A typical BOLD fMRI stimulation paradigm was adopted for this experiment55. Briefly, bipolar rectangular electrical pulses of 5 ms duration and 1.0 mA intensity were applied to the left hindpaw at a stimulus frequency of 4 Hz with onset time of 8 s and a burst interval of 82 s using a stimulus isolator device (Model A365R, World Precision Instruments, USA). For each sequence, the complete pulse train duration was 900 s while the stimulus train was synchronized with the excitation light and data acquisition using an external trigger device (Pulse Pal V2, Sanworks, USA). After the experiment, mice were kept alive for future work.

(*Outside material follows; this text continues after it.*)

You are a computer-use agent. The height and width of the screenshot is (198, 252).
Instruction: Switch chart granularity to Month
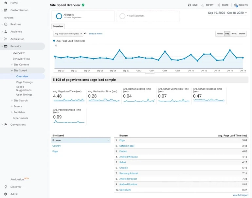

A custom data analysis pipeline inspired by SPM12 (https://www.fil.ion.ucl.ac.uk/spm/)56 was developed for analyzing the spectrally unmixed hemodynamic signal components with the script written in MATLAB (2019b, MathWorks, USA). General linear model (GLM) was applied to a voxel-by-voxel based statistical analysis. Before the volumetric image data was fed into the statistical analysis model, motion estimation and correction were performed. Spatial smoothing (Gaussian kernel FWHM = 0.3 mm) was implemented and a high-pass filter with cut-on frequency of 1/135 Hz was used to detrend the time-lapse signal traces. In the GLM, the regressor was obtained by convolving the stimulation paradigm with a modified SPM canonical HRF (peaking at 2 s and returning to baseline at 5 s). The significance of the event-evoked responses in the observations was further evaluated with a contrast vector c = [1, 0]T; t statistical map (t-map) and probability levels (p-values) were calculated as the statistical inferences. Note that to render the 3D activation map, false discovery rate (FDR) controlling with p-values < 0.05 was introduced to the t-map. The activation map (i.e. FDR corrected t-map) together with the corresponding structural image reconstructed from single wavelength OA image acquired at 850 nm wavelength were manually overlaid to the Allen Mouse Brain Atlas 201552 using Amira (version 5.4, Thermo Fisher Scientific, USA). Instead of using the predicted values from the GLM, time courses of the brain activation were obtained by retrieving raw signals from the corresponding 4D data (i.e. 3D volume time series). The calculated activation map served as the inference of VOIs including both contralateral and ipsilateral hemispheres. A time window including 10 s pre-stimulation, 8 s onset and 50 s post-stimulation was selected. Baseline signals of each stimulation cycle were calculated by averaging the 10 s pre-stimulation time series. The fractional signal changes were calculated subsequently and averaged across different stimulation cycles. To reveal the stimulus-evoked brain activation in a more robust way, all the trials acquired at slightly different anesthesia depth and from different mice were averaged.